Cette semaine, quelqu’un m’a demandé : « Mais à la messe, dois-je être triste ou joyeux ? ». C’est une excellente question. On voit bien qu’elle détermine toute une pastorale : la messe doit-elle être conçue comme une grande fête ? Un repas partagé où tous nous sommes joyeux ? Ou bien au contraire doit-elle être appréhendée avec une certaine austérité, voire gravité, favorisant dans le meilleur des cas de la profondeur ? En lisant quelques textes et notamment ceux de l’évêque de Mende au XVIIe siècle, je répondrai : « les deux ».
En effet, en l’espace de soixante minutes, nous éprouvons des émotions bien différentes et la liturgie nous invite, nous oriente dans nos émotions : nous arrivons en reconnaissant que nous sommes pécheurs. Peut-on être joyeux en reconnaissant au plus profond de son cœur que nous avons manqué d’amour, que nous n’avons pas partagé avec ceux qui ont besoin, que nous avons été médisants, succombant à la critique continuelle des uns et des autres ? Non, notre péché doit nous faire horreur. Que dirait un médecin s’il voyait un malade arriver avec un plaie béante en déclarant : « Mais c’est merveilleux, je saigne, j’ai mal, mais c’est fantastique, ne faites rien, laissez comme cela ! ». Le médecin dirait : « Cette personne ne va pas très bien dans sa tête, elle est blessée, elle saigne, elle a mal, elle a besoin d’être soignée. ». C’est pourquoi, lorsque nous allons chez le médecin avec une plaie béante, saignante, nous pleurons de douleur et nous demandons au médecin de nous soulager. Par analogie, il en est de même au début de la célébration : Notre péché nous fait mal, nous souffrons. C’est pourquoi nous arrivons tristes, le cœur chargé face à cette blancheur immaculée de Dieu représentée ici par une nappe. Oui, c’est pourquoi nous devrions aller même jusqu’à pleurer. Mais nous ne pleurons plus face à notre péché et d’ailleurs tout à l’heure lorsque nous avons chanté « Kyrie Eleison, Christe Eleison », étions-nous dans le chant, les paroles du chant ou dans notre péché ?

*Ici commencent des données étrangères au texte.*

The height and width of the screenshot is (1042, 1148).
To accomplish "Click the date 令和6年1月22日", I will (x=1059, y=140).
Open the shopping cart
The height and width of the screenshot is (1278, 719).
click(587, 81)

Oui, au début de la célébration, nous sommes appelés à être tristes et je crois qu’il est important que nous puissions retrouver cette notion fondamentale en spiritualité, sur laquelle le pape François insiste si souvent : les larmes. « J’ai manqué d’amour, cela me fait pleurer face à la bonté de Dieu. J’ai été médisant, cela me fait pleurer face à la bonté de Dieu ». Certains diront : « Tout cela c’est du sentiment, de la sensiblerie », mais les larmes sont symboliques de l’état de notre cœur. Si nous ne pleurons plus face à notre péché, c’est que nous sommes habitués au péché : « Oh, bien sûr, j’ai été médisant, et bien, j’irai me confesser, le curé me pardonnera. Dieu pardonne toujours, ce n’est pas bien grave ! ».
Si nous souhaitons réellement devenir des saints, et c’est pourquoi nous sommes ici, si nous souhaitons emprunter ce chemin, nous devons avoir horreur de notre péché.
C’est la première partie de la célébration : une tristesse intérieure, une pesanteur. Les Pères n’hésitaient pas à parler, lorsqu’ils abordaient le péché, de graisse spirituelle qui nous appesantit. Mais alors commence le miracle : la Parole de Dieu se donne et cette Parole nous relève, nous élève. Au lieu de regarder le sol du fait de notre péché, nous nous mettons à regarder le ciel avec espérance, parce que la Parole de Dieu est une parole d’amour. Parce que Dieu nous prend dans ses mains, avec une délicatesse infinie. Il prend nos blessures, nos péchés et nous amène plus haut, toujours plus haut. Un peu comme ce lépreux de la première lecture ou les dix lépreux de l’Évangile : « Jésus, Maître, prends pitié de nous », c’est ce qu’ils lui ont crié et alors Jésus les a guéris. Il nous guérit par sa Parole, Il nous guérit par son Eucharistie, par la communion. Alors, de la tristesse nous passons à la joie, parce que, quand nous entendons la Parole de Dieu, il n’y a plus de place à la tristesse, Dieu ne condamne pas, Dieu relève. Lorsque nous communions, nous sommes éblouis intérieurement, illuminés : Dieu se donne à moi ! Mais oui, Dieu se donne à moi parce qu’Il veut que je devienne comme Lui, Il veut que je m’élève, et c’est pourquoi, à la fin de la célébration, nous partons avec cette parole ultime : « Allez dans la paix du Christ ».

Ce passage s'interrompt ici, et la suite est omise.